Y lo de pequeño es sólo por la extensión, setenta y ocho páginas si somos estrictos. Para lo demás habría que usar otros adjetivos que me reservo por tópicos. Hablo de una novela corta de Hidalgo Bayal, Gonzalo de nombre, y ya citado en este blog, que se titula con desmedido y frustrante acierto Campo de amapolas blancas. La mejor definición que se me ocurre para este libro me la ha dado alguien muy crítico -para mal- con él, y es la definición de su protagonista: un héroe por pintar. Eso es lo que hace el narrador-testigo: pintarlo mediante la escritura, que es lo mismo que recordarlo para no olvidarlo nunca. Y el resultado es una historia que se lee en una hora pero se recuerda durante mucho más tiempo.
El comienzo de la novela es ya original. En ella, el narrador se sorprende por la precisión con la que los narradores en primera persona recuerdan gestos y detalles que sucedieron hace años, tanto da que sean cinco o diez como cuarenta. Y esta idea es el camino que sigue con coherencia toda la novela, nunca se debe olvidar, siempre hay que ir. Así de bien lo expresa Landero en el epílogo: el tono está impregnado por la poquedad de la evocación.

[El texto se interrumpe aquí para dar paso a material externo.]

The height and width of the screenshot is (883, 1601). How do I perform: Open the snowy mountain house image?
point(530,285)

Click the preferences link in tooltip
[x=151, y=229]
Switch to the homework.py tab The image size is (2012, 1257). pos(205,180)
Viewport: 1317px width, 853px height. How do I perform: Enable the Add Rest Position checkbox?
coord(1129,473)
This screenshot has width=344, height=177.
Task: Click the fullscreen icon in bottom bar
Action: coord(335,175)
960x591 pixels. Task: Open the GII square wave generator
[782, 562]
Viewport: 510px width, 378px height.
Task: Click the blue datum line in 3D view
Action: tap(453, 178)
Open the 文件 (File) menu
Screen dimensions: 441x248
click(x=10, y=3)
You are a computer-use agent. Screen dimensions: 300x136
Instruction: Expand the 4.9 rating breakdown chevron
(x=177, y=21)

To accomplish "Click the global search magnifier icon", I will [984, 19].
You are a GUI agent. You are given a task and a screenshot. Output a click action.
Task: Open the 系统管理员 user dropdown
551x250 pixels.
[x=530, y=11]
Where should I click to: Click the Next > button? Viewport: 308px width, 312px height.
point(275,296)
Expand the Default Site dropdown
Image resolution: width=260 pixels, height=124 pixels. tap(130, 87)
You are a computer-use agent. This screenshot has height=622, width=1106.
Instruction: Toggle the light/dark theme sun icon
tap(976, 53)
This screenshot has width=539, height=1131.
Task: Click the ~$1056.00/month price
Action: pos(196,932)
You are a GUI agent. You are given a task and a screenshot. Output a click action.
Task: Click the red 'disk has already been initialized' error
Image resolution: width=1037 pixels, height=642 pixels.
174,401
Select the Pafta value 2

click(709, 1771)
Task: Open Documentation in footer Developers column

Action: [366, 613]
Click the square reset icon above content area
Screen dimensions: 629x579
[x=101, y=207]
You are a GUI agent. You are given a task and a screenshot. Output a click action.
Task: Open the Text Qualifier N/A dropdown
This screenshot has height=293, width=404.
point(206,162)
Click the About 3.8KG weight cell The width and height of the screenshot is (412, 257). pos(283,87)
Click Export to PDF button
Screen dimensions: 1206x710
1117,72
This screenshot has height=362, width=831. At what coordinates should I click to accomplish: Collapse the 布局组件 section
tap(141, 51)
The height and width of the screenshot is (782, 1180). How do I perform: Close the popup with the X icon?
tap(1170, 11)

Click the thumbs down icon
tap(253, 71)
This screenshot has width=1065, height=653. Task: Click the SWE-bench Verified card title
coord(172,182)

Y luego está el lenguaje y la manera de utilizarlo. Dejo de nuevo que sea Landero quien me quite la palabra (para qué luchar): Tengo la sensación de que Gonzalo rehúye sistemáticamente, poderosamente, el encuentro frontal con las emociones. Prefiere dar un rodeo intelectual, pero como yo creo que tampoco le convence del todo, al final usa la ironía [y cómo la usa] para defenderse de la tentación intelectual y de la tentación sentimental.
En definitiva, muy recomendable. A mí me ha confirmado lo que ya me temía: cada día me gustan más las novelas cortas.